WHAT YOU NEED TO DO:
Copy every record below exactly as it stands.

Stored items

##############################

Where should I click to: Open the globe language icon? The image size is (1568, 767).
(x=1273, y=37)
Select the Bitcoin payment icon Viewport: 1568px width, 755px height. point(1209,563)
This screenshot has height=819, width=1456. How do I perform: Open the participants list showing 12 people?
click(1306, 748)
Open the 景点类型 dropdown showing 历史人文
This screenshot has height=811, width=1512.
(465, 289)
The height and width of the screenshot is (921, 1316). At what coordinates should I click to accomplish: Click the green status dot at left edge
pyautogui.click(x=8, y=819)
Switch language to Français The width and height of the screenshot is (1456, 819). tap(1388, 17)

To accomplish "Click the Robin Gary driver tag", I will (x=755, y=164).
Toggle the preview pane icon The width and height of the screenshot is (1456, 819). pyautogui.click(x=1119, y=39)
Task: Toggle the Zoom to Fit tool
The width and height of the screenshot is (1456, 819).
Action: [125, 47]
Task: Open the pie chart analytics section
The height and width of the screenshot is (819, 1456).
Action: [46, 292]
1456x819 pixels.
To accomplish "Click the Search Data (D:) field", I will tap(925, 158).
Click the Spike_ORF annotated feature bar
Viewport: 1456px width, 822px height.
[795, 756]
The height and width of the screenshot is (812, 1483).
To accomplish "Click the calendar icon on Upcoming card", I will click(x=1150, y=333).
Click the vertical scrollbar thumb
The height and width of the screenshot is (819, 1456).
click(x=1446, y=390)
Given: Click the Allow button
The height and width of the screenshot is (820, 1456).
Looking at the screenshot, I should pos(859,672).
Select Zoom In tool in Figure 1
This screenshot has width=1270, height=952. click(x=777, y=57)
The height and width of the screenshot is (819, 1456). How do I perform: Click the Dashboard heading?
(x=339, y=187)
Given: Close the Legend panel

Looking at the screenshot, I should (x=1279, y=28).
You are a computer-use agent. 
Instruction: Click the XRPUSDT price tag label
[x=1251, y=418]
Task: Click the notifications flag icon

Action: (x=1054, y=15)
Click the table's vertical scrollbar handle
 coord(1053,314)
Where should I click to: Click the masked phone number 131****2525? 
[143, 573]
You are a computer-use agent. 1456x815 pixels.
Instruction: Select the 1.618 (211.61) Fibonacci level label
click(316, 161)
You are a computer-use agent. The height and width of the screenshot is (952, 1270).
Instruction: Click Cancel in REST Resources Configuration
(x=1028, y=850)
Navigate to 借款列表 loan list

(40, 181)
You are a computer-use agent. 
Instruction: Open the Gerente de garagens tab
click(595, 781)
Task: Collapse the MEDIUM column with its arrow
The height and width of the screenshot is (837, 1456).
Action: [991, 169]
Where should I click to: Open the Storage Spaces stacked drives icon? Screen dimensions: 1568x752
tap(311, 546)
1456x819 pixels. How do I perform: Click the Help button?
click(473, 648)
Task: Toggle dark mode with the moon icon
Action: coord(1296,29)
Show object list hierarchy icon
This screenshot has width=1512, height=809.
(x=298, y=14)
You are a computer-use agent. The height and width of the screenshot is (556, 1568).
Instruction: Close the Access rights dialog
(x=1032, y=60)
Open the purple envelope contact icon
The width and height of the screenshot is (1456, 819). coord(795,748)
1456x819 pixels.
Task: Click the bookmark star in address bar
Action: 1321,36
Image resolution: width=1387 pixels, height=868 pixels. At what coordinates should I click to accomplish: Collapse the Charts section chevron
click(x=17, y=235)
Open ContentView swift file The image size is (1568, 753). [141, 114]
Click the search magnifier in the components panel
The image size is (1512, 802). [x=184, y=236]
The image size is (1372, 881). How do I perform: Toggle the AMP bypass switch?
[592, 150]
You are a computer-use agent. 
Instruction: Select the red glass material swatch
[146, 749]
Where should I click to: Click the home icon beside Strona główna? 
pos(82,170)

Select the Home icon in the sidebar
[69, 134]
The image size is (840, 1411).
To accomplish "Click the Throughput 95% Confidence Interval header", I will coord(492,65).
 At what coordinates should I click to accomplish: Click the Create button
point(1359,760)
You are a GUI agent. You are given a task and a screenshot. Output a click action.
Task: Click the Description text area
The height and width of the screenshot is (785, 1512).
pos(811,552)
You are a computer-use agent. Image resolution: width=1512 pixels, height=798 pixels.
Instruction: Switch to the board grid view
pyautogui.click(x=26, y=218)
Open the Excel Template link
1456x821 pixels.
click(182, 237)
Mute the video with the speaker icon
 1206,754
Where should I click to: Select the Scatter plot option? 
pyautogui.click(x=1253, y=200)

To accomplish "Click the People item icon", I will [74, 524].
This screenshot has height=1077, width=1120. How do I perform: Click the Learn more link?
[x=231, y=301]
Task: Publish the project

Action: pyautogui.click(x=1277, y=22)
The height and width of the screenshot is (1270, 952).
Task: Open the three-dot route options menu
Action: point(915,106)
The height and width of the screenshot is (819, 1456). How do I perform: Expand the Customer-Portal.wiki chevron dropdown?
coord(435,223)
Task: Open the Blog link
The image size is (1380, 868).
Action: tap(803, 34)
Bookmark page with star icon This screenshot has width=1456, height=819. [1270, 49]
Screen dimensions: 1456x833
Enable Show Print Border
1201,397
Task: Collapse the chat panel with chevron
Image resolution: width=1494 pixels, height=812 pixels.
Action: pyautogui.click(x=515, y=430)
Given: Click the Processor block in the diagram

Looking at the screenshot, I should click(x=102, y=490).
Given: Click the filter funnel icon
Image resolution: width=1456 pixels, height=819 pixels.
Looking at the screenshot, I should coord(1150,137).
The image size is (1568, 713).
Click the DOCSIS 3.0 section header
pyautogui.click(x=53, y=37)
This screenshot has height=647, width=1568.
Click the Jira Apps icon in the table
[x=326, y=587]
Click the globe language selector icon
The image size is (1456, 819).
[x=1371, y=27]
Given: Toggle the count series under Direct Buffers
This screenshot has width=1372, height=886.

##############################

OUTPUT OF THE EXERCISE:
Where should I click to: Open the globe language icon? The image size is (1568, 767).
(x=1273, y=37)
Select the Bitcoin payment icon Viewport: 1568px width, 755px height. point(1209,563)
This screenshot has height=819, width=1456. How do I perform: Open the participants list showing 12 people?
click(1306, 748)
Open the 景点类型 dropdown showing 历史人文
This screenshot has height=811, width=1512.
(465, 289)
The height and width of the screenshot is (921, 1316). At what coordinates should I click to accomplish: Click the green status dot at left edge
pyautogui.click(x=8, y=819)
Switch language to Français The width and height of the screenshot is (1456, 819). tap(1388, 17)

To accomplish "Click the Robin Gary driver tag", I will (x=755, y=164).
Toggle the preview pane icon The width and height of the screenshot is (1456, 819). pyautogui.click(x=1119, y=39)
Task: Toggle the Zoom to Fit tool
The width and height of the screenshot is (1456, 819).
Action: [125, 47]
Task: Open the pie chart analytics section
The height and width of the screenshot is (819, 1456).
Action: [46, 292]
1456x819 pixels.
To accomplish "Click the Search Data (D:) field", I will tap(925, 158).
Click the Spike_ORF annotated feature bar
Viewport: 1456px width, 822px height.
[795, 756]
The height and width of the screenshot is (812, 1483).
To accomplish "Click the calendar icon on Upcoming card", I will click(x=1150, y=333).
Click the vertical scrollbar thumb
The height and width of the screenshot is (819, 1456).
click(x=1446, y=390)
Given: Click the Allow button
The height and width of the screenshot is (820, 1456).
Looking at the screenshot, I should pos(859,672).
Select Zoom In tool in Figure 1
This screenshot has width=1270, height=952. click(x=777, y=57)
The height and width of the screenshot is (819, 1456). How do I perform: Click the Dashboard heading?
(x=339, y=187)
Given: Close the Legend panel

Looking at the screenshot, I should (x=1279, y=28).
You are a computer-use agent. 
Instruction: Click the XRPUSDT price tag label
[x=1251, y=418]
Task: Click the notifications flag icon

Action: (x=1054, y=15)
Click the table's vertical scrollbar handle
 coord(1053,314)
Where should I click to: Click the masked phone number 131****2525? 
[143, 573]
You are a computer-use agent. 1456x815 pixels.
Instruction: Select the 1.618 (211.61) Fibonacci level label
click(316, 161)
You are a computer-use agent. The height and width of the screenshot is (952, 1270).
Instruction: Click Cancel in REST Resources Configuration
(x=1028, y=850)
Navigate to 借款列表 loan list

(40, 181)
You are a computer-use agent. 
Instruction: Open the Gerente de garagens tab
click(595, 781)
Task: Collapse the MEDIUM column with its arrow
The height and width of the screenshot is (837, 1456).
Action: [991, 169]
Where should I click to: Open the Storage Spaces stacked drives icon? Screen dimensions: 1568x752
tap(311, 546)
1456x819 pixels. How do I perform: Click the Help button?
click(473, 648)
Task: Toggle dark mode with the moon icon
Action: coord(1296,29)
Show object list hierarchy icon
This screenshot has width=1512, height=809.
(x=298, y=14)
You are a computer-use agent. The height and width of the screenshot is (556, 1568).
Instruction: Close the Access rights dialog
(x=1032, y=60)
Open the purple envelope contact icon
The width and height of the screenshot is (1456, 819). coord(795,748)
1456x819 pixels.
Task: Click the bookmark star in address bar
Action: 1321,36
Image resolution: width=1387 pixels, height=868 pixels. At what coordinates should I click to accomplish: Collapse the Charts section chevron
click(x=17, y=235)
Open ContentView swift file The image size is (1568, 753). [141, 114]
Click the search magnifier in the components panel
The image size is (1512, 802). [x=184, y=236]
The image size is (1372, 881). How do I perform: Toggle the AMP bypass switch?
[592, 150]
You are a computer-use agent. 
Instruction: Select the red glass material swatch
[146, 749]
Where should I click to: Click the home icon beside Strona główna? 
pos(82,170)

Select the Home icon in the sidebar
[69, 134]
The image size is (840, 1411).
To accomplish "Click the Throughput 95% Confidence Interval header", I will coord(492,65).
 At what coordinates should I click to accomplish: Click the Create button
point(1359,760)
You are a GUI agent. You are given a task and a screenshot. Output a click action.
Task: Click the Description text area
The height and width of the screenshot is (785, 1512).
pos(811,552)
You are a computer-use agent. Image resolution: width=1512 pixels, height=798 pixels.
Instruction: Switch to the board grid view
pyautogui.click(x=26, y=218)
Open the Excel Template link
1456x821 pixels.
click(182, 237)
Mute the video with the speaker icon
 1206,754
Where should I click to: Select the Scatter plot option? 
pyautogui.click(x=1253, y=200)

To accomplish "Click the People item icon", I will [74, 524].
This screenshot has height=1077, width=1120. How do I perform: Click the Learn more link?
[x=231, y=301]
Task: Publish the project

Action: pyautogui.click(x=1277, y=22)
The height and width of the screenshot is (1270, 952).
Task: Open the three-dot route options menu
Action: point(915,106)
The height and width of the screenshot is (819, 1456). How do I perform: Expand the Customer-Portal.wiki chevron dropdown?
coord(435,223)
Task: Open the Blog link
The image size is (1380, 868).
Action: tap(803, 34)
Bookmark page with star icon This screenshot has width=1456, height=819. [1270, 49]
Screen dimensions: 1456x833
Enable Show Print Border
1201,397
Task: Collapse the chat panel with chevron
Image resolution: width=1494 pixels, height=812 pixels.
Action: pyautogui.click(x=515, y=430)
Given: Click the Processor block in the diagram

Looking at the screenshot, I should click(x=102, y=490).
Given: Click the filter funnel icon
Image resolution: width=1456 pixels, height=819 pixels.
Looking at the screenshot, I should coord(1150,137).
The image size is (1568, 713).
Click the DOCSIS 3.0 section header
pyautogui.click(x=53, y=37)
This screenshot has height=647, width=1568.
Click the Jira Apps icon in the table
[x=326, y=587]
Click the globe language selector icon
The image size is (1456, 819).
[x=1371, y=27]
Given: Toggle the count series under Direct Buffers
This screenshot has width=1372, height=886.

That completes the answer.